I'm trying to generate all possible non-redundant patterns of a complete graph with 4 nodes, using different combinations of nodes. I want to get the linear form of the graph patterns, eg: A-B-C-D.
complete graph pattern of 4 nodes
The nodes can be repeated objects, for example, E-E-E-E. For now, I want to test with E and R.

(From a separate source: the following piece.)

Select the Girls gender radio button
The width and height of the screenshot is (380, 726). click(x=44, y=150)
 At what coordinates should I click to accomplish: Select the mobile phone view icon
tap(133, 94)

I tried generating patterns using itertools.combinations_with_replacement
and I get 5 patterns:
patterns_comb = [''.join(i) for i in itertools.combinations_with_replacement(["E","R"],4)]
The output is
['EEEE', 'EEER', 'EERR', 'ERRR', 'RRRR']
Then I use itertools.product
and I get 16 patterns:
patterns_product = [''.join(i) for i in itertools.product(["E","R"],repeat=4)]
The output is:
['EEEE', 'EEER', 'EERE', 'EERR', 'EREE', 'ERER', 'ERRE', 'ERRR', 'REEE', 'REER', 'RERE', 'RERR', 'RREE', 'RRER', 'RRRE', 'RRRR']
I run a downstream analysis using these patterns. Using itertools.combinations_with_replacement
lead to missing patterns that could be important.
But when using itertools.product
, there would be redundant patterns, i.e patterns that are producing similar results, so it would take a long time to complete the downstream analysis.
For example: ERRE gives the same output as REER (so both are actually the same pattern), and RERE gives the same output as ERER, EERR, RREE.
Is there any solution to get non-redundant patterns or to compare these patterns to see whether they are similar or not?
I tried using Networkx package
to compare the edges but it is quite hard to compare because of repeated nodes.